Let’s look at an example. Let’s say you have 96 samples in your dataset, and each of the samples in your dataset contains the same Symbiodiniaceae taxa. When run through an analysis, SymPortal will identify the same reoccurring sets of ITS2 sequences in each of your samples. These sequences will be identified as defining intragenomic variants (DIVs) and used to define an ITS2 type profile, e.g. C3-C3a-C3cc. SymPortal is predicting that this set of sequences is representative of a Symbiodiniaceae taxon. It makes this prediction based on the central principle explained above. Essentially, because your dataset contains a sufficient number of samples, with the same reoccurring sets of sequences, you enable SymPortal to make this prediction. In contrast, let’s consider a case where your dataset contains Symbiodiniaceae taxa that only occur in a low number of your samples. In this case, SymPortal will be limited in its ability to resolve these taxa. For example, if two of your samples contain a Symbiodiniaceae taxon not found in other samples of your dataset, SymPortal will not be able to predict an accurate ITS2 type profile for this taxon due to its inability to identify a common set of sequences that reoccur in multiple samples. In this situation, a conservative ITS2 type profile will be assigned to each of these samples. However, by running your dataset against the remotely hosted SymPortal database, you enable SymPortal to search all previously submitted samples for sets of sequences that are also found in your samples. By this means, you may find sets of sequences that match your two samples, in samples already found in the database. As such, the more samples are contained in a database, the greater our power to resolve putative Symbiodiniaceae taxa is.

How is my data used?

Integration with other datasets to improve profile prediction power

Immediately after submission, other users of SymPortal will be able to benefit from your data, just as you will be able to benefit from theirs. This is because during the SymPortal analysis the sets of sequences found in your samples are also searched for in all other previously submitted samples (as described in the Why submit my data section above). If your samples share ITS2 type profiles in common with other samples in the database you will be informed of this in your ITS2 type profile output count table.

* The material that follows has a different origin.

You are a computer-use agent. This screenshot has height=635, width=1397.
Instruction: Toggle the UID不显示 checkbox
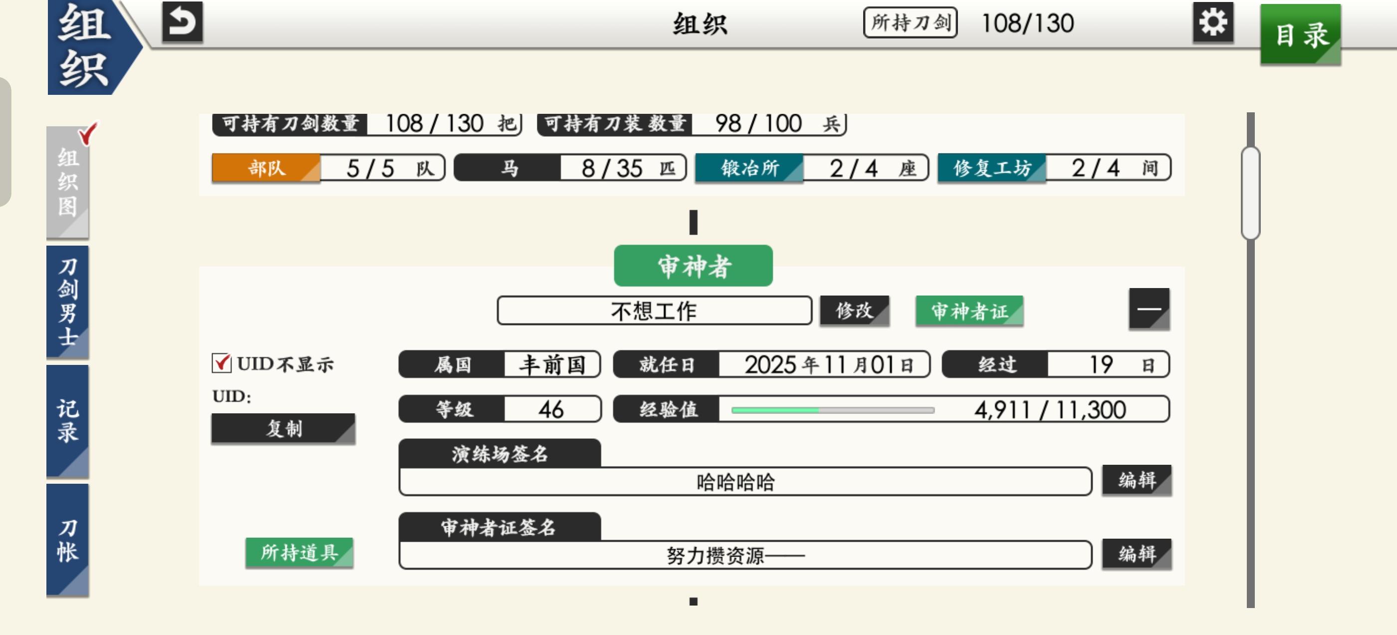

For each ITS2 type profile an ‘ITS2 type abundance local’ and an ‘ITS2 type abundance DB' are reported. The former, subtracted from the latter, will give you an indication of how many samples in the database, that were not part of your data set, contained the ITS2 type profile in question. No other information from non-user samples are returned. Although, please see the embargo period below.

Embargo period

As of the 14th of July 2021, we are changing our embargo policy.

Previously, datasets submitted to SymPortal would remain embargoed until such a time that the datasets were made publicly available by the authors. Now, datasets will remain embargoed for a period of 1 year from the date of submission.

During this 1 year period, only the submitting user(s) will have access to their analysis results via the DataExplorer. After this 1 year period, datasets will become available for public querying on via the DataExplorer. Once public, count tables and meta information associated with datasets will be available for download by anyone. Should a dataset be made publicly available by the authors before the end of the 1 year period (e.g. through submission to NCBI or through association with an academic publication), the dataset will also be made publicly available in the DataExplorer.

Users may request an extension of the embargo period close to the time of the embargo expiration, or ask for their dataset(s) to be removed from the database (at any point, before of after the 1 year period) by contacting:

Datasets submitted before the 14th of July 2021 will remain embargoed indefinitely or until publication.

We have decided to make this change to our embargo policy to maximise the value of the SymPortal database to the scientific community. The SymPortal database contains > 30000 samples and continues to grow steadily. As more of the world's host-associating Symbiodiniaceae diversity is sampled, we are seeing that ITS2 profiles are found in common between many datasets in the database. However, the value of this interconnectivity cannot be leveraged while the majority of datasets in the database remain embargoed, unpublished and ultimately inaccessible. Our change in embargo policy therefore aims to catalyse access to this information for the benefit of all users.